E’ un film
sull’amore e sulla sua capacità di restituire la vita a chi per un motivo o per
un altro la vita l’ha perduta. Siamo nei primi anni sessanta, in piena guerra
fredda, in un laboratorio scientifico in cui lavorano scienziati e militari. Elisa
è una giovane donna muta, impiegata nella ditta che fa le pulizie nel
laboratorio. Vive da sola in un alloggio posizionato proprio sopra una sala
cinematografica dalla quale filtrano musiche e luci che ammantano la routine mattutina
della ragazza con una patina onirica di felliniana memoria. Un giorno, mentre Elisa
pulisce il gigantesco laboratorio segreto, scopre involontariamente l’esistenza di una
misteriosa creatura anfibia, che viene tenuta incatenata in una grande vasca.

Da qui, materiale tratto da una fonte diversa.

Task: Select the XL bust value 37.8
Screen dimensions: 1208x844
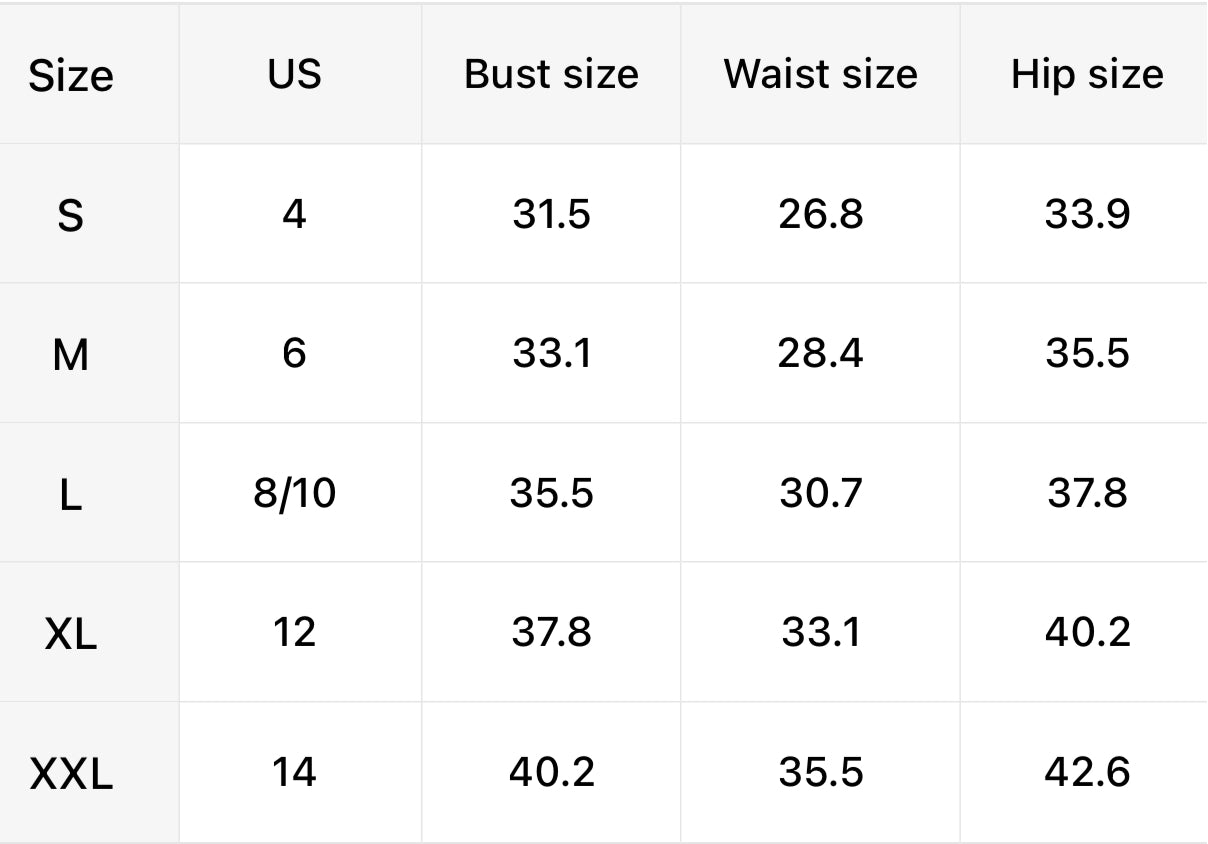Action: [x=551, y=632]
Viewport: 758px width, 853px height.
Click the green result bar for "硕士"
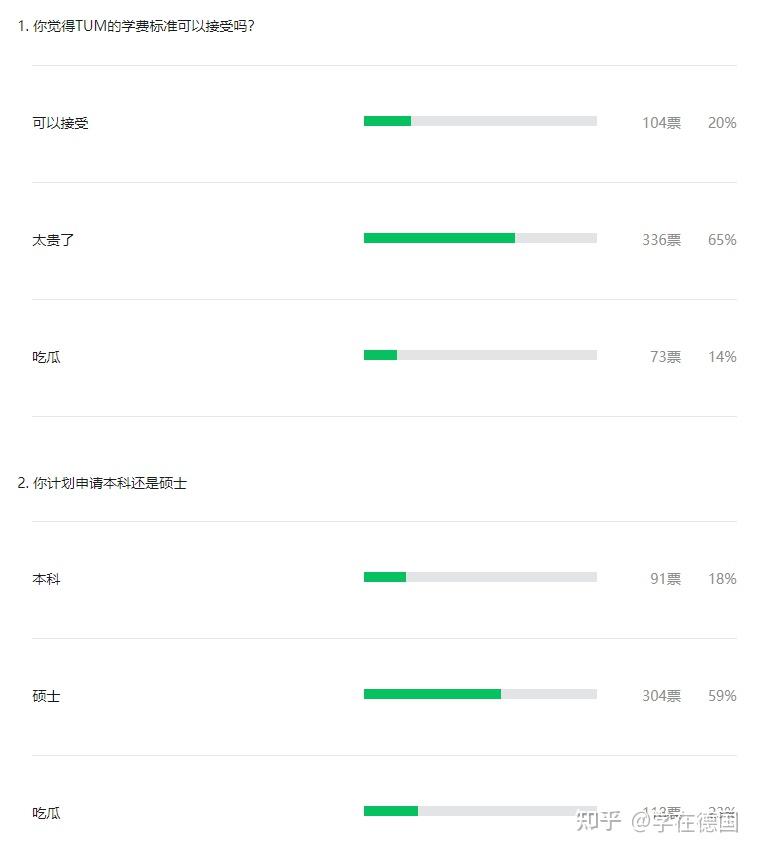(x=432, y=694)
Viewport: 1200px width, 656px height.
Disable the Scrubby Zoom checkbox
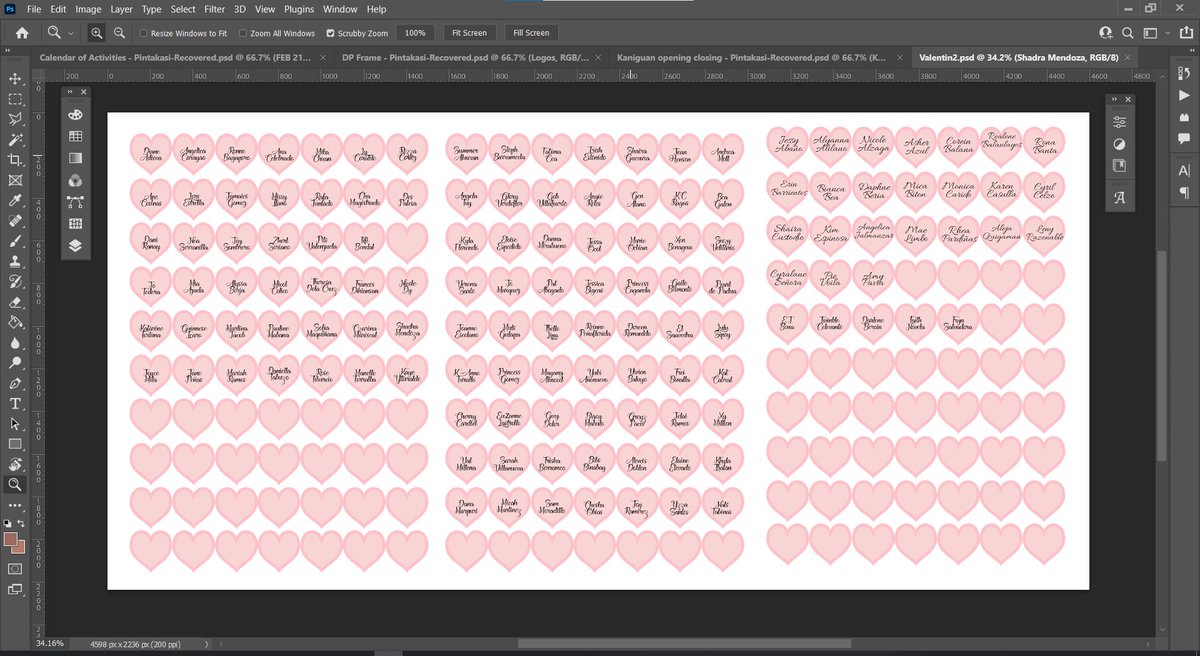click(x=331, y=33)
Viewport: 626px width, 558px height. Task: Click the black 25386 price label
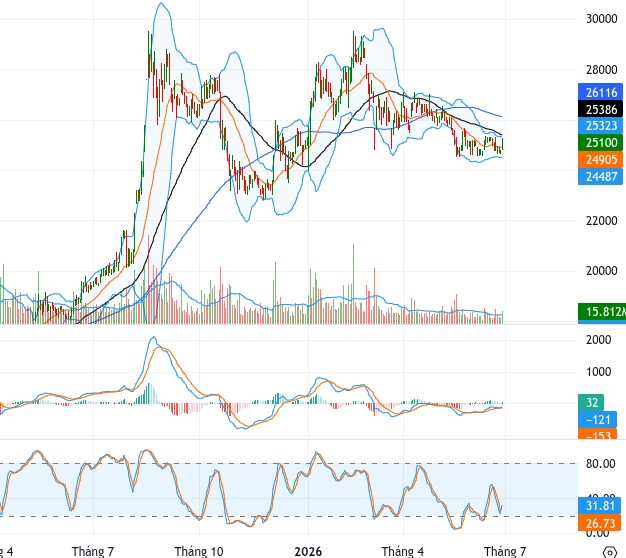point(600,109)
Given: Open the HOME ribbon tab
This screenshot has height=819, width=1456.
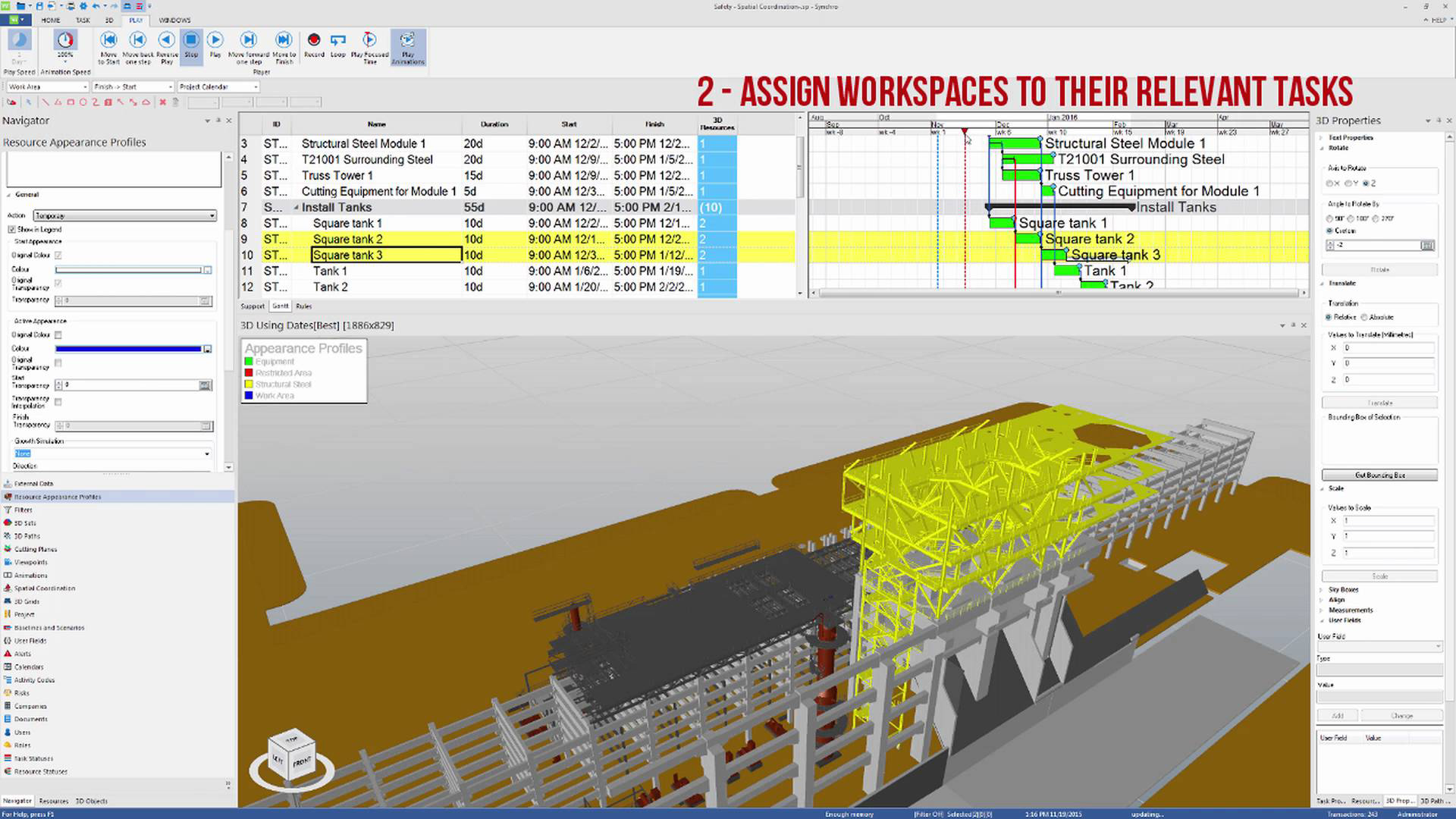Looking at the screenshot, I should (51, 20).
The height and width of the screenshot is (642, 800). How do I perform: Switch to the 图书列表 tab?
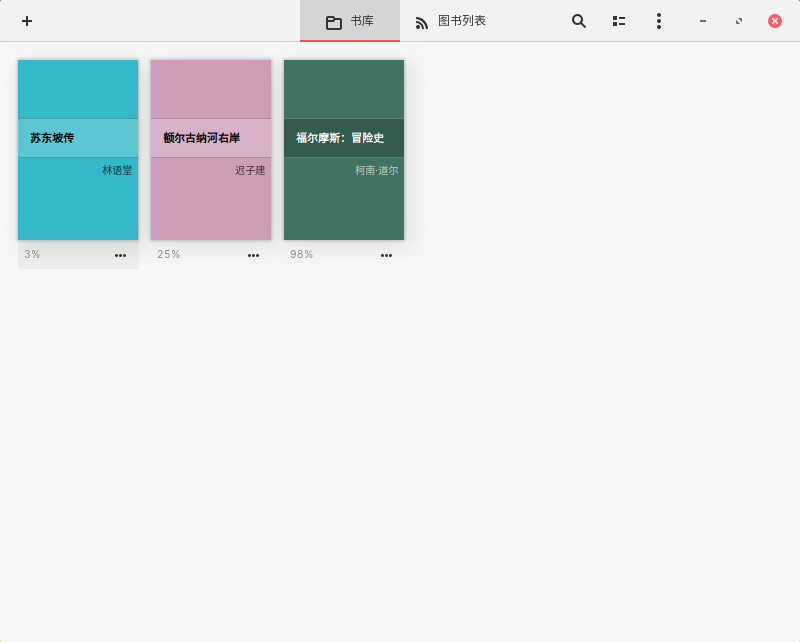click(x=461, y=21)
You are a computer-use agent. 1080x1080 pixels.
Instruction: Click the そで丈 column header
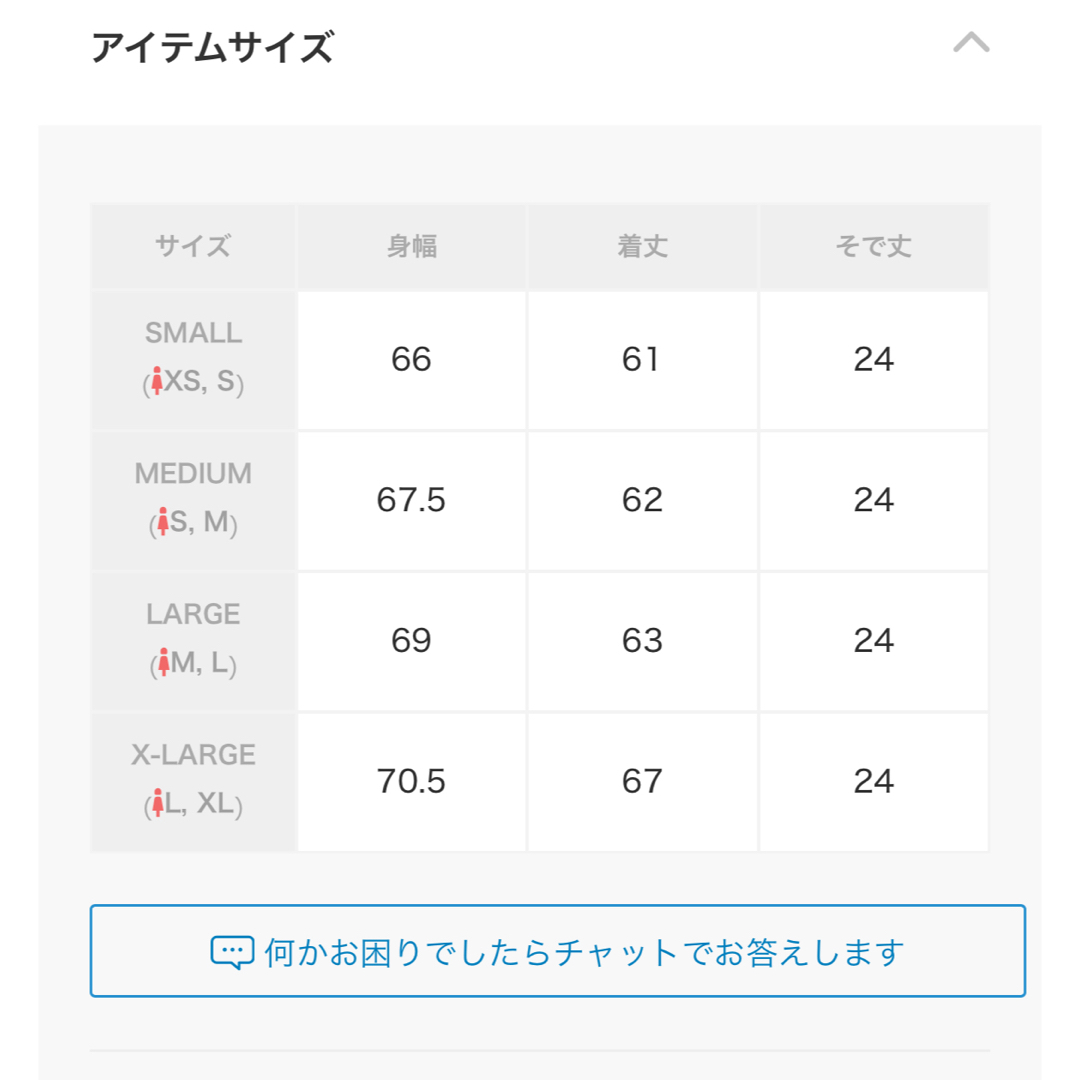(x=873, y=246)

L’aspetto della creatura è spaventoso, una sorta di incrocio fra uomo e rettile
con le zampe palmate, l’indole decisamente aggressiva e feroce. Tuttavia Elisa, che forse a causa del
suo handicap è dotata di una sensibilità particolare, è immediatamente attratta dall’essere
misterioso e giorno dopo giorno, di nascosto da tutti, stabilisce con lui un
contatto che piano piano sfocia in un vero e proprio scambio. Sebbene la storia
non sia particolarmente originale – ci vengono in mente la Bella e la Bestia,
ma anche King Kong e Ann Darrow - il film è di quelli in grado di rapire lo
spettatore e di farlo sognare. Perché, come in ogni favola che si rispetti, la
trama è sostanzialmente secondaria, serve più che altro a far progredire la
narrazione, mentre quello che conta sono i particolari, le atmosfere che
vengono evocate, il modo in cui i personaggi sono tratteggiati.
Guillermo
Del Toro, dopo due film di prim’ordine (“La spina del diavolo” del 2001 e “Il
labirinto del fauno” del 2006), con quest’opera vince il Leone d’oro di Venezia
e ottiene 13 nomination all’Oscar, e la cosa non stupisce. Grazie a scelte
iconografiche raffinate, con forti riferimenti al mondo dei fumetti e della
grafica, le immagini vagamente iperrealiste fanno da scenario all’incontro degli
incontri. Quello tra due creature
diverse, emarginate, due veri e propri freaks – vi ricordate il cult movie di
Tod Browning del 1932 intitolato appunto “Freaks”, ambientato In un circo che ha tra le sue attrazioni
esseri bizzarri e deformi tra i quali nascono relazioni amorose? Elisa, con le sue cicatrici sulla gola, che a
distanza di anni raccontano ancora di quando da bambina le fu strappata la
laringe, e il mostro anfibio, che impara
la lingua dei gesti per amor suo, conquistato dal dolce sapore delle uova sode
con cui lei lo ammansisce, assomigliano ai
protagonisti di tante storie dei nostri giorni. Alle tante, troppe creature che
la nostra società mette da parte come fossero merci fallate – pensiamo ai
disabili a cui vengono destinate sempre meno risorse - o addirittura incatena e
tortura a morte per paura della
diversità che rappresentano – pensiamo ai centri di detenzione libici, tanto
per dirne una - o per carpirne inesistenti segreti scientifici – pensiamo
all’atrocità della vivisezione. Ma siamo al cinema e questa è una favola, non la realtà di tutti i giorni. Così Elisa e il suo mostro, grazie all’amore che hanno saputo riconoscere e suscitare l’uno nell’altra, si salveranno e vivranno felici in un mondo dove, straordinariamente, l’acqua ha una forma, quella della vita che può rinascere.